They've Figured Out the Cause of the Suez Canal Crisis: A Pharoah's Curse
We spent a whole week talking about the chaos at the Suez Canal. We wondered why they couldn't find a solution. Speculated about what it would do to the world economy. Debated what the impact would be if they couldn't get that ship unstuck. Panicked about that massive cargo of precious dildos and vibrators. I heard it discussed [pun altert] stem to stern, from every angle, in all regards except one.
How?
How is it that a cargo ship designed for the very purpose of floating a heavy load of goods through one of the most navigated waterways in the history of the planet suddenly got lodged like a bone in the throat of the world economy all of a sudden? Why this ship? Why now, an not one of the other millions or so boats that flow through the Suez without incident?

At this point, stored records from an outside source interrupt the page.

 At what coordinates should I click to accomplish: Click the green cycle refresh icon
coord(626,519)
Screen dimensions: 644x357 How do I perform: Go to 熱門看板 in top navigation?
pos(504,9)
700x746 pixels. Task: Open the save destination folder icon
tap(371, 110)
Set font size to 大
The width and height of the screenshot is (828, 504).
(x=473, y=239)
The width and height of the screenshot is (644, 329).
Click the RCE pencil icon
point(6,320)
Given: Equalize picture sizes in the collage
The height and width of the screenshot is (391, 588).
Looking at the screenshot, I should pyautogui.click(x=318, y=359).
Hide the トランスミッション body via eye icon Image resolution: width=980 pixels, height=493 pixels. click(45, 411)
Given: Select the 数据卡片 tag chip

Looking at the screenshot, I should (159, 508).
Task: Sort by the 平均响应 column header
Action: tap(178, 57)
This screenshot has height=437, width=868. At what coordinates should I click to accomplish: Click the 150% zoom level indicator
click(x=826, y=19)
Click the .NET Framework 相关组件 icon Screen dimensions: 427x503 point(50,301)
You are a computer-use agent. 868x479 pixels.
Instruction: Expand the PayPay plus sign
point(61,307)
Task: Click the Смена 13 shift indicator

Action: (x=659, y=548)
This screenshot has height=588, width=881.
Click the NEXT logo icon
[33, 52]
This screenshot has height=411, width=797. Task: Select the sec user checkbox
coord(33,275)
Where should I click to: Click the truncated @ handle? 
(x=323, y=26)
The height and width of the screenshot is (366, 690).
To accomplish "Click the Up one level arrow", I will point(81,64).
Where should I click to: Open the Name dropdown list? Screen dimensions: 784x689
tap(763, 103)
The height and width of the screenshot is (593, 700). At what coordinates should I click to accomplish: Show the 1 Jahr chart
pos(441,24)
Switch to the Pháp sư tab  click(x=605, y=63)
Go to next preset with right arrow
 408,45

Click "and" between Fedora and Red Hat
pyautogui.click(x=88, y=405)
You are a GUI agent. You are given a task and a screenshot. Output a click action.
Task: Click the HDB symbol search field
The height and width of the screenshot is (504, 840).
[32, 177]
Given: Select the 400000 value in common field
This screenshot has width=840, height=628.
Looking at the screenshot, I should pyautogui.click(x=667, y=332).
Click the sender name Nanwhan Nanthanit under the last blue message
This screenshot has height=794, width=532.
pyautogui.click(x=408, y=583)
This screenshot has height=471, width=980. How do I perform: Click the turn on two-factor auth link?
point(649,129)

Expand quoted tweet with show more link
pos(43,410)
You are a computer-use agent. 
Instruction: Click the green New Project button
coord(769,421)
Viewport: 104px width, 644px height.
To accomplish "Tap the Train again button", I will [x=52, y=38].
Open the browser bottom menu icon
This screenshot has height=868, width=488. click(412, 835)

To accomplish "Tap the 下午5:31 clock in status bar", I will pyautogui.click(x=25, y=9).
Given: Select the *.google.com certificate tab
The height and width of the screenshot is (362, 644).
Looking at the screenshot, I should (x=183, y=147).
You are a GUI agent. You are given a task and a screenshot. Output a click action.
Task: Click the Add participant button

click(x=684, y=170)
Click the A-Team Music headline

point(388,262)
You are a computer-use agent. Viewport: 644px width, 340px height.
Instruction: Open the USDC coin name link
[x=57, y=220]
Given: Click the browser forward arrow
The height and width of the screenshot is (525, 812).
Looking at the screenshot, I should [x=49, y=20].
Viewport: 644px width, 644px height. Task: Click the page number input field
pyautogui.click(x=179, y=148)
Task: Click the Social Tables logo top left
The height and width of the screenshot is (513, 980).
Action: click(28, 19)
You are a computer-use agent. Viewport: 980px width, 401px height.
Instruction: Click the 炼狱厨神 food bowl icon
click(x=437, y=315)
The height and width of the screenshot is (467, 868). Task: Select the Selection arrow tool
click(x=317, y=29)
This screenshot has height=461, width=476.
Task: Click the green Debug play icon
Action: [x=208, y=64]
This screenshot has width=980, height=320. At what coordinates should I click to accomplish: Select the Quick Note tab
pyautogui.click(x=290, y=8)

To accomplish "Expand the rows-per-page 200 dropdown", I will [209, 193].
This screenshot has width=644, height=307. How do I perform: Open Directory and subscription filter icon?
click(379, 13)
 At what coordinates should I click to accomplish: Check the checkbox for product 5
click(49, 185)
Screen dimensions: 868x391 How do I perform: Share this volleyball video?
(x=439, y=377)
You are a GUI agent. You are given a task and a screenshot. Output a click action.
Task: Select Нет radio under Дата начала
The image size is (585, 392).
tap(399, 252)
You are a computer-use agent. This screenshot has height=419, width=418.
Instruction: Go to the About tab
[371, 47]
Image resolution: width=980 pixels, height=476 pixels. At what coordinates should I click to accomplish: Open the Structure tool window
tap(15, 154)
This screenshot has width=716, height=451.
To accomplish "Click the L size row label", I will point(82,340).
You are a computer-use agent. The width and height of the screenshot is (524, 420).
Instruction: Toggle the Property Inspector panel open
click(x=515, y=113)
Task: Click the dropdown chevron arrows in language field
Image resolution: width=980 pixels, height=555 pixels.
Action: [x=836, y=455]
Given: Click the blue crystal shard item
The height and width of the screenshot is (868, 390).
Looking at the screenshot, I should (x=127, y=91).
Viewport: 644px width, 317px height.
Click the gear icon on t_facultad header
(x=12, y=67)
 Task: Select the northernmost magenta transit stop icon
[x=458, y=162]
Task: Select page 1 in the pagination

Thankfully, someone came up with the most logical answer possible:
Source - A SERIES of unfortunate incidents in Egypt including the Suez Canal chaos and a train crash that killed 32 have been pinned on the so-called curse of the Pharaohs by superstitious social media users.
In the last week, a number of travesties have plagued the country - all since it was announced 22 mummies would be transferred to a new museum, including the remains of King Ramesses II.
Shortly after news of the transfer, a megaship became stuck in the Suez Canal, blocking the major shipping route in both directions for almost a week. …
While many would put this down to a run of unbelievable bad luck, others are blaming an ancient curse believed to be inscribed on Tutankhamun's tomb, which reads "Death will come on quick wings for those who disturb the king’s peace", reports Arab News.
Social media users have been quick to pick up on the legend and believe the planned transfer is to blame for the disasters.
The curse, which is said to not differentiate between thieves and archaeologists, is claimed to cause bad luck, illness or death on anyone who disturbs the mummies of ancient Egypt.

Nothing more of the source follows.